В пути он вновь принялся рассуждать насчет ада, разумно, впрочем, не переводя разговор в плоскость окружающего, чтобы не пугать пацана.
– Прикинь, Константин: если ад есть, то туда кто попадает?
– Грешники, — буркнул я.
– Вот. То есть те, кто при жизни грешил, на дьявола работал, нах. А в аду главный кто?
– Дьявол.
– Вот. То есть с какой это стати он своим людям будет там устраивать козу на возу? В котле варить, на сковородках жарить? Они вроде как ему отслужили исправно, теперь на отдых пора. Вот и получается: ад — это рай для тех, кто при жизни грешил. Иначе дьявол, выходит, сам на бога работает?
– Получается, что так. Хотя мне, собственно, наплевать, я атеист.
– И ты небось тоже в бога не веришь? — наклонился Ильницкий к пацану. Тот помотал головой. — С одной стороны, верно все. Где тот бог? Кто видал? С другой — мало ли, по жизни осторожнее надо быть, ее, жизни той, всего ничего, кот нассал, а потом что? Может, потом вся самая жизнь и начинается, а мы ее заранее сами себе изгадили.
Ильницкий умолк и шел дальше, глубоко задумавшись. До тех пор, пока не увидел птиц.
– Вон! Вон они!!! — заорал он, подпрыгивая и размахивая руками.
Птицы в самом деле летели чуть правее нас, параллельно. Птиц было две: судя по всему, здоровенные, но на таком расстоянии можно и ошибиться. Двигались они странно, скачками, вверх-вниз, и довольно быстро исчезли за горизонтом.
– Убедились?! Убедились, нах?! — ликовал Ильницкий. — К воде идем! Опять в ту сторону летели!

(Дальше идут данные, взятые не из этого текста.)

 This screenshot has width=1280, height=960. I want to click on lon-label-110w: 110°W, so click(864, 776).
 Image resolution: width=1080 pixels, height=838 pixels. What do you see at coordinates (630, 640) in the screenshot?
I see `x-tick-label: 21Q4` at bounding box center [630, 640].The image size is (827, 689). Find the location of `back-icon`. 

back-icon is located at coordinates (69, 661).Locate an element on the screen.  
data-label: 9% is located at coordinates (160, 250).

Птицы обрадовали и меня: я, если честно, до сего момента не очень в них и верил, полагал, что Ильницкому причудилось от жары. Теперь и у меня появилась цель. Может быть, мы доберемся до нее еще сегодня. Может — ночью. Но скоро, скоро…
И я зашагал быстрее.
В это время раздался телефонный звонок. Пацан в недоумении вытащил из кармана мобильник, прихваченный у загипсованного Анатолия, послушал, послушал и вдруг истошно завопил:
– Мама? Мама? Это я! Мама, это я! — кричал он. — Алле, аллё! Мама, аллё!!

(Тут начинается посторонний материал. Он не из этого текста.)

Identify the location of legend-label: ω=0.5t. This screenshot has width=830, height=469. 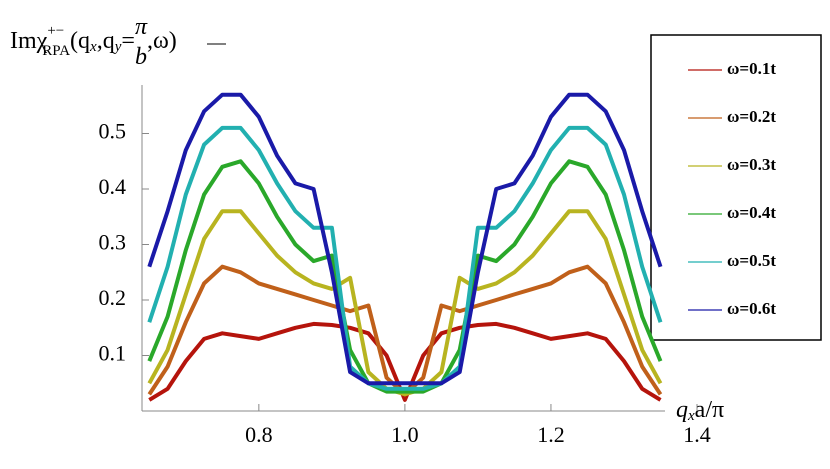
(752, 260).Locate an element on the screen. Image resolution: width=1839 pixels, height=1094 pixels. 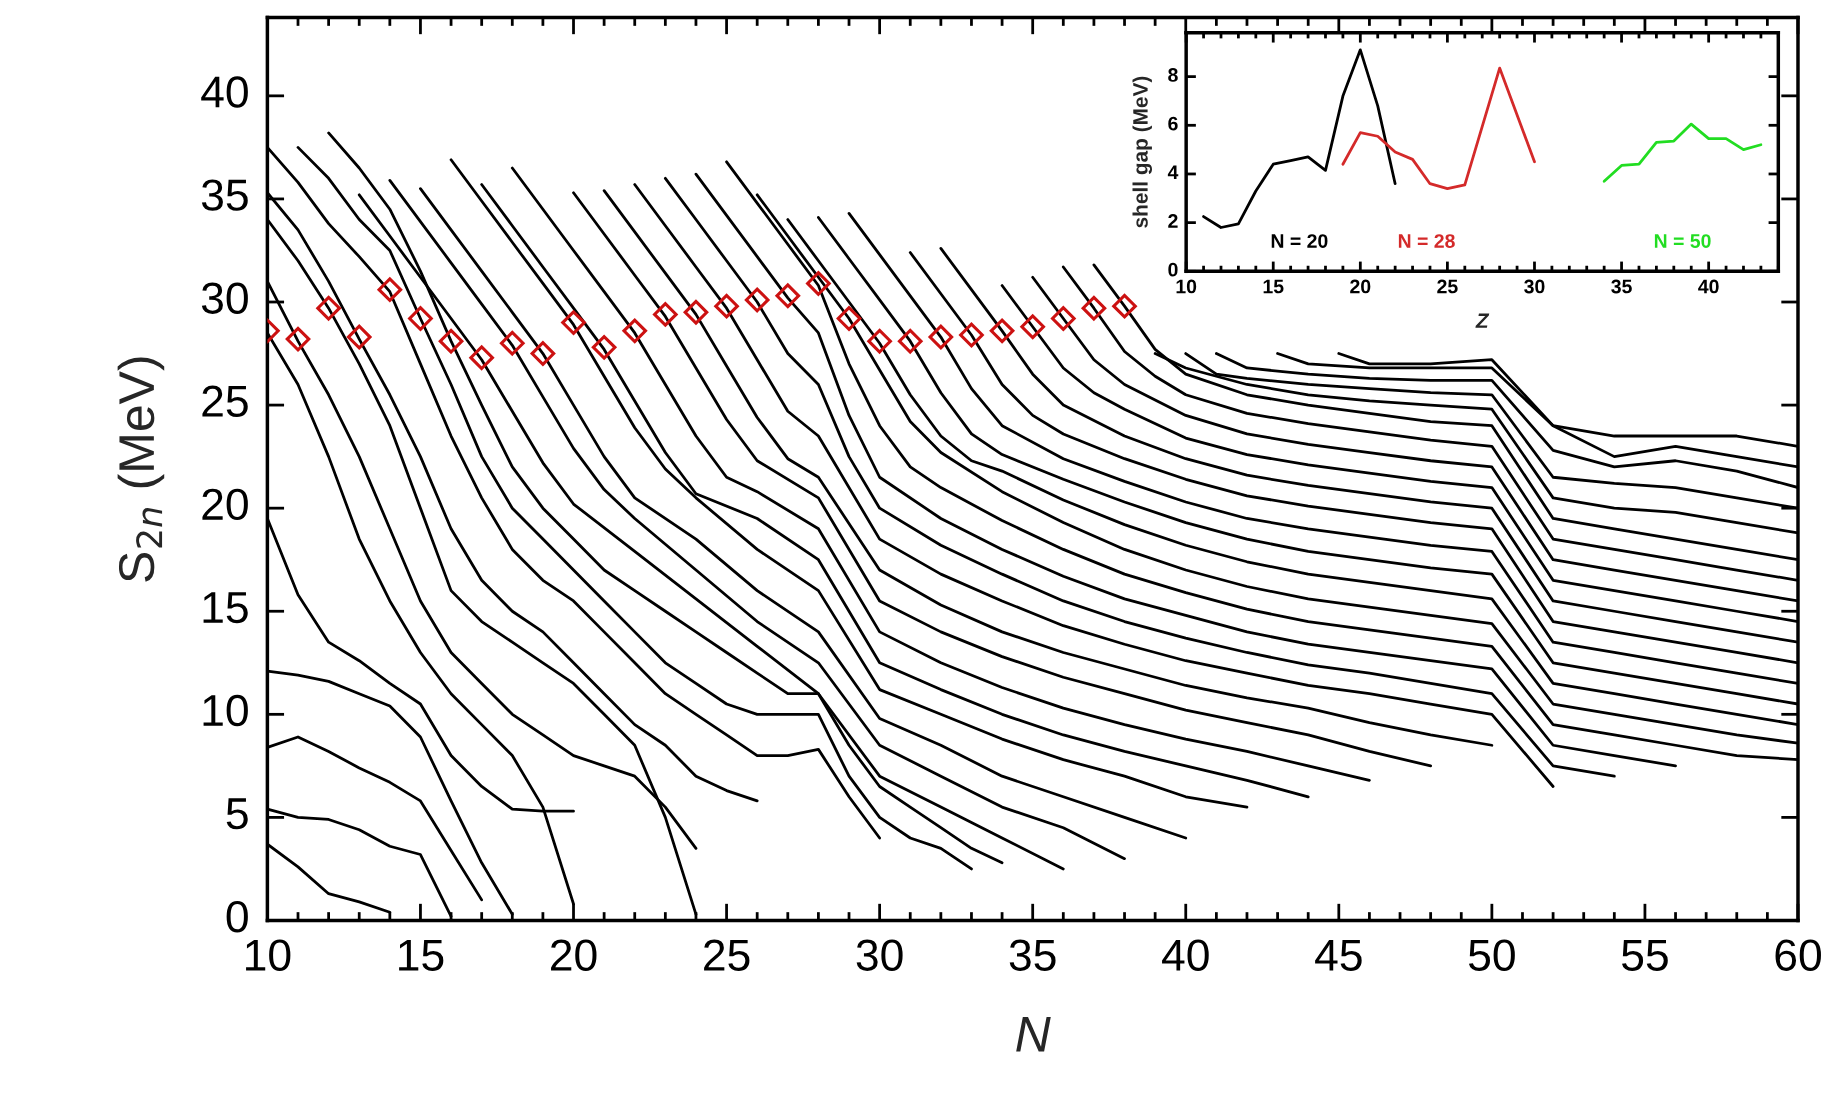
x-tick-label: 60 is located at coordinates (1798, 955).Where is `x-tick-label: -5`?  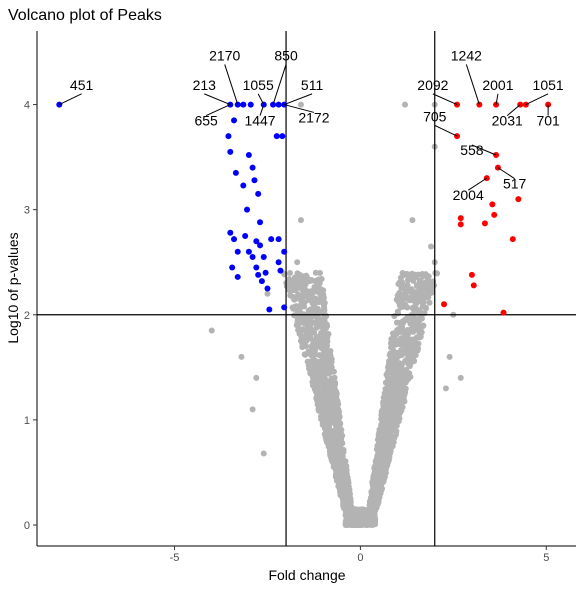
x-tick-label: -5 is located at coordinates (175, 558).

Видимо, связь прервалась почти что сразу, потому что мальчишка бросил телефон, сел на песок и заплакал.
6– Пацан совсем плох, далеко не пройдет, только мучается зря, — шептал Ильницкий.
Мы лежали у очередной кабины, глядя, как солнце садится в песчаное море; с другой стороны кабины, в тени, стонал спящий мальчонка.

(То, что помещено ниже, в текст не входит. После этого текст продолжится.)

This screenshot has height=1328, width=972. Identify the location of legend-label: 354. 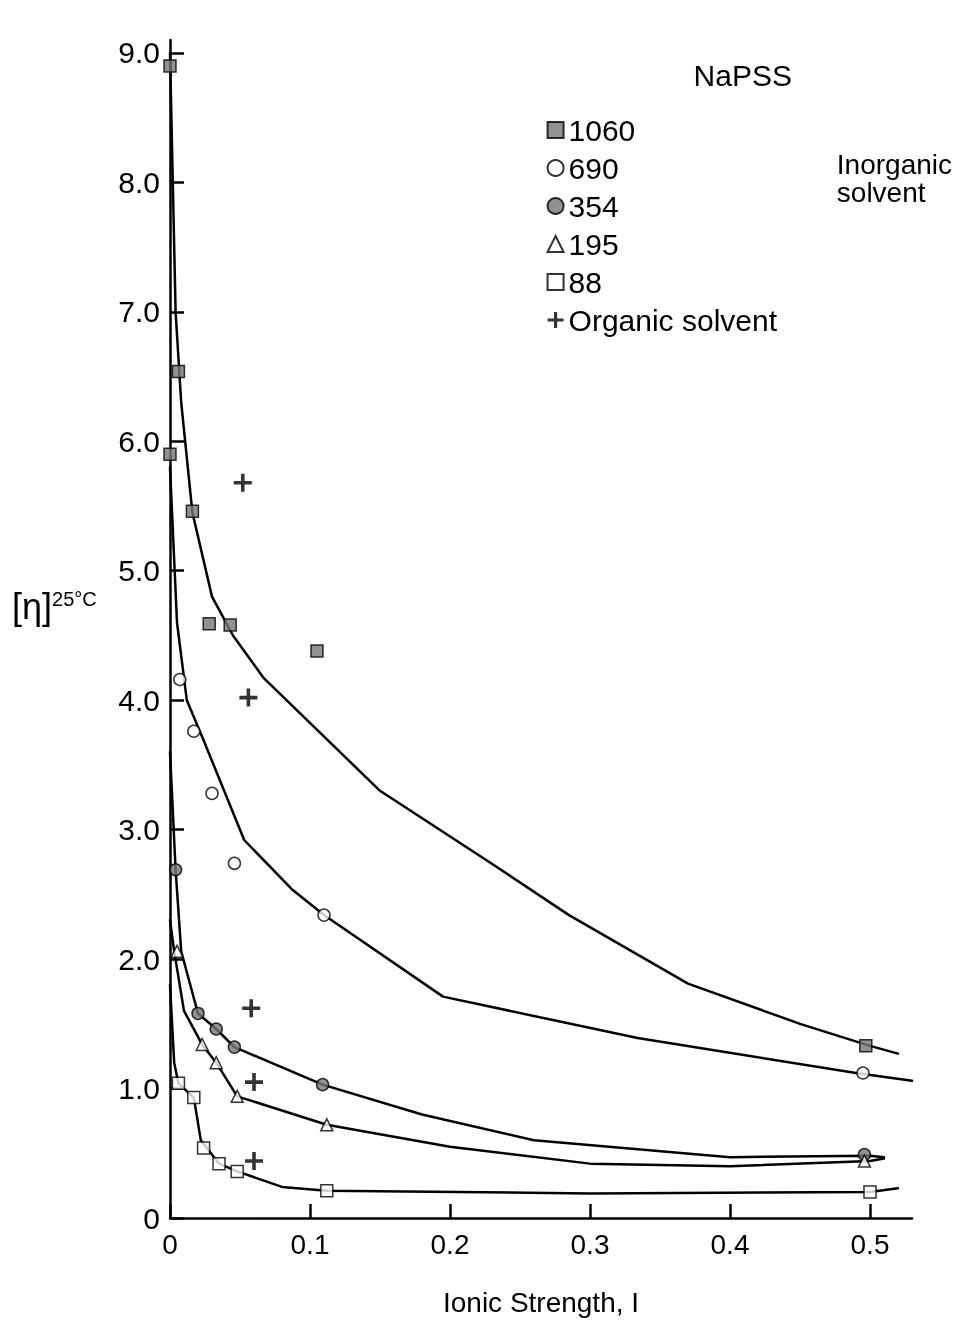
(594, 206).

По моим часам мы шли третий день — считая с момента, когда мы покинули наш лифт. Пацан в самом деле был плох, и я понимал, что он не пройдет и километра. Минеральная вода кончилась уже давно, но в одной из кабин мы нашли канистру, в которой плескалось граммов триста. Всего кабин попалось четыре: в трех — скелеты, одна — пустая. Та, возле которой мы сидели, была странная — без двери, большая, деревянная, с дорогим ковровым покрытием и зеркалами внутри. Кажется, такие лифты ставили в европейских отелях, они двигались без остановок и назывались «патерностер» — то ли потому, что все боялись в них ездить и молились, то ли по какой другой причине. Читал где-то, да. В «патерностере» сидел очень старый, рассыпавшийся скелет в одежде католического священника. Я полистал молитвенник (латынь!) и бросил его в песок.